WASHINGTON — The monstrous snakes that have invaded the Everglades and gobbled up some of its endangered wildlife are Florida's problem, not cause for a nationwide ban, some Republicans in Congress declared on Thursday.
Their staunch opposition greatly diminishes the chances that Congress will approve a bill to broaden the ban on invasive snakes that was proposed by U.S. Rep. Tom Rooney, R-Tequesta, and supported by proponents of Everglades restoration.
Opponents cited evidence that these snakes die in cold weather and cannot move farther north to threaten other parts of the country. They said a nationwide ban on importation and interstate sales would thwart pet owners and pinch the livelihoods of sellers and breeders.
"Florida is handling a Florida problem that only exists in Florida," U.S. Rep. John Fleming, R-La., chairman of the House subcommittee on fisheries and wildlife, told witnesses at a hearing on Thursday.
The chairman mocked testimony that Burmese pythons have rebounded from cold snaps, have killed several young children and could thrive in parts of Texas, Louisiana, Puerto Rico and semitropical U.S. territories. He also dismissed warnings that global warming will increase the range of deadly snakes and other invasive species.
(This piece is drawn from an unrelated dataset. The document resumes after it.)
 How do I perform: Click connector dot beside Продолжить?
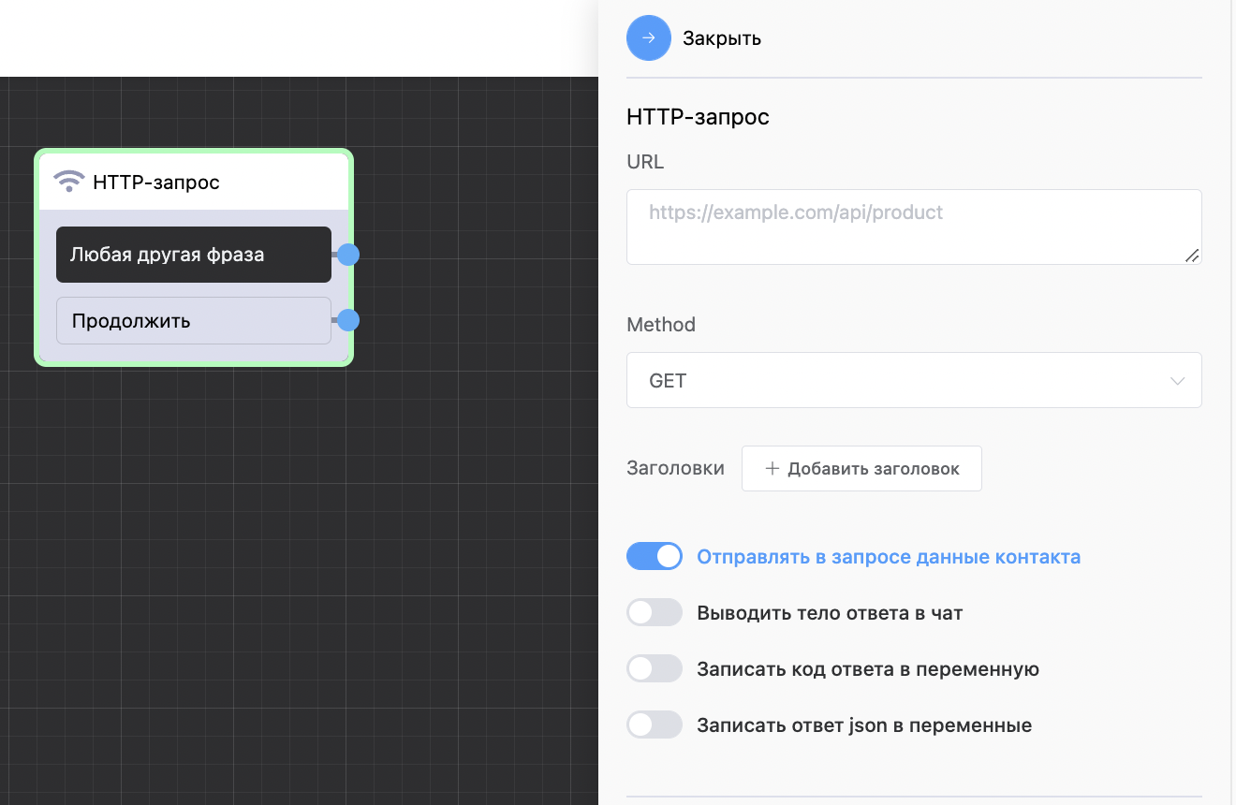click(x=348, y=321)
"I think the worry, the threat, that in the next few years we're going to have reptiles on our doorsteps in Washington, D.C., is a little overblown," Fleming said.
A Florida member, U.S. Rep. Steve Southerland, R-Panama City, dismissed the proposed ban as "a solution in search of a problem." He said the bill amounts to an egregious attempt by an overbearing government to rein in helpless small businesses, jeopardizing a $1.4 billion reptile industry.
"I'm dumbfounded," Southerland said. "We got bigger fish to fry here than to target businesses. It's open season on businesses. It's open season on enterprise, on freedom."
With as many as 100,000 snakes infesting the Glades, the U.S. Interior Department already has issued an administrative rule to ban importation and interstate sales of the Burmese python, northern and southern African python and the yellow anaconda.
Rooney and Everglades promoters hope to put that ban into law and expand it to include five more species: the reticulated python, boa constrictor, DeSchauensee's anaconda, green anaconda and Beni anaconda.
Environmentalists say these snakes kill endangered wildlife in Florida and undermine a multibillion-dollar restoration of the Everglades.
"If we are trying to restore the ecosystem for wading birds adapted to the Everglades and we have invasives countering those measures, that's a big problem," Julie Hill-Gabriel, director of Everglades policy for Audubon Florida, said after the hearing.
She also warned that widespread publicity about pythons and other snakes in the Glades have discouraged tourism.
"We have some people no longer willing to visit because they are just afraid," Hill-Gabriel said. "The world knows the Everglades have a snake problem, and we need to show we are taking action."
The current ban and proposed expansion would not solve the immediate problem, which is how to eradicate the estimated 30,000 to 100,000 invasive snakes already in the Everglades.